- Born: 1847 Lambeth, United Kingdom
- Died: 13 April 1920 (aged 72–73) North Devon, United Kingdom
- Education: Guy's Hospital in London
- Occupations: British Medical Doctor and Diplomat
- Spouse: Catherine Elizabeth Ridgley

= Hugh Adcock (physician) =

British medical doctor and diplomat

Sir Hugh Adcock (1847 – 13 April 1920) was a British medical doctor and diplomat. He was chief physician to the Shah of Persia 1896–1905, and later Persian Consul-General in Florence.

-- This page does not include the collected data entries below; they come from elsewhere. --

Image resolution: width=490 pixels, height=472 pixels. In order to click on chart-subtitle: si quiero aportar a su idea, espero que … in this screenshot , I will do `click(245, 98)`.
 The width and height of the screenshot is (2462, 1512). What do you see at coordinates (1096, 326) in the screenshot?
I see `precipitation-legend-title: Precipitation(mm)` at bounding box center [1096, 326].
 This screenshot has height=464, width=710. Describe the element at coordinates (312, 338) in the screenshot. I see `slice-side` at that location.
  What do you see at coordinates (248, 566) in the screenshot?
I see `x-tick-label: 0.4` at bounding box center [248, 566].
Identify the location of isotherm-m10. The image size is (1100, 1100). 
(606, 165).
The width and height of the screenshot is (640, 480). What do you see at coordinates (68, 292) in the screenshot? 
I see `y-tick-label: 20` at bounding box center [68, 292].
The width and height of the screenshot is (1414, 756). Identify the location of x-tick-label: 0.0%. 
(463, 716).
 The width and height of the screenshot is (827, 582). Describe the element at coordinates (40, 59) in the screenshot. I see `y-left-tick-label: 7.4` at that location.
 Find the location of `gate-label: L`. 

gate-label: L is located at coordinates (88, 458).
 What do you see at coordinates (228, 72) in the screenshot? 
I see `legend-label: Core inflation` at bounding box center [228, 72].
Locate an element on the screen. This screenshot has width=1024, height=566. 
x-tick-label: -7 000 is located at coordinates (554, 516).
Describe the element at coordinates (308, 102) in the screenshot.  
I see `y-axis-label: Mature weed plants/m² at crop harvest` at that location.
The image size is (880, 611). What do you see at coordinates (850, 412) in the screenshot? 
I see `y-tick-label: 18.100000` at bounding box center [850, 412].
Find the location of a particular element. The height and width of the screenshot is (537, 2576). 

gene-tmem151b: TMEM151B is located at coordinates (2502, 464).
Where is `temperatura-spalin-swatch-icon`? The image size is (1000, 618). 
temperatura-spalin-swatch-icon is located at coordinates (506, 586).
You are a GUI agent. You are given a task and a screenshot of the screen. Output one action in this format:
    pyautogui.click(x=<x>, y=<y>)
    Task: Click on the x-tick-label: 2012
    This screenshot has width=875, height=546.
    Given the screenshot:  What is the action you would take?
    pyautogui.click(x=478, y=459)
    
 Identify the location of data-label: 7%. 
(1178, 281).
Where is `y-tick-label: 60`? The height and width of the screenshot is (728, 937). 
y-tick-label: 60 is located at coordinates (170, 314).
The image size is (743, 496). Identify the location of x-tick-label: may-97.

==Early life and education==
Adcock was born in Lambeth, Surrey in 1847, the son of Christopher Adcock (1809–1879), a surgeon, and his wife Catherine Elizabeth Ridgley (d.1902). He was educated at Guy's Hospital in London and in Cambridge, and obtained the diploma of physician (LRCP Edin.) and apothecary (LSA) in 1869; and of surgeon (MRCS Eng.) in 1872. He was in private practice in Heacham, Norfolk 1870–72, and in London 1872–88.

==Career in Persia==
In 1889 Adcock moved to Teheran and accepted an appointment as Chief Physician to Prince Mozaffar ad-Din, then Wāli of Tabriz and a long-time heir to the State of Persia. When Mozaffar became Shah of Persia in 1896, Adcock was appointed Consulting Physician to the Shah, serving as such until replaced ten years later when he received an honorary appointment. There were speculations that political factors were behind his replacement by a French physician. He accompanied the Shah on his European tours, including the visit to the United Kingdom in August 1902.

In 1905, he moved to Florence where he served as Persian Consul-General. His later years were spent in Devon.

==Honours and decorations==
Adcock received numerous decorations during his years in Persian service.

The British government appointed him a Companion of the Order of St Michael and St George (CMG) in 1897, following Mozaffar ad-Din's accession. He was appointed a Knight Bachelor in the 1901 New Year Honours, and received the knighthood on 11 February 1901. From Persia, he received the first class with cordon of the Order of the Lion and the Sun in 1897, and the Gold Star from Imperial College, Teheran, in 1893 for services during the severe cholera epidemic in the country the previous year.

He also received the 1st class of the Ottoman Order of Medjidie, the 1st class of the Bulgarian Order of Civil Merit, the 1st class of the Order of St Sava of Serbia, the 4th class of the French Legion of Honour, the 2nd class of the Austrian Order of the Iron Crown, the 2nd class of the Belgian Order of Leopold, and Commander of the Dutch Order of Orange-Nassau.

==Family==
Adcock married first, in 1866, Elizabeth Watkin (1825–1908), daughter of Richard Watkin, a Waterloo veteran and later policeman in Enfield, Middlesex.
Shortly after the death of his first wife, he married in Florence, in November 1908, Florence Beatrice Manera (1883–1927), daughter of Lieut.-Col. G. Manera, of the Indian Army. They had two sons.
There was an adopted daughter, Daisy Adcock, who was the mother of the actor David King-Wood.

He died at Nymet Rowland, Lapford, North Devon, on 13 April 1920. Lady Adcock died in 1927.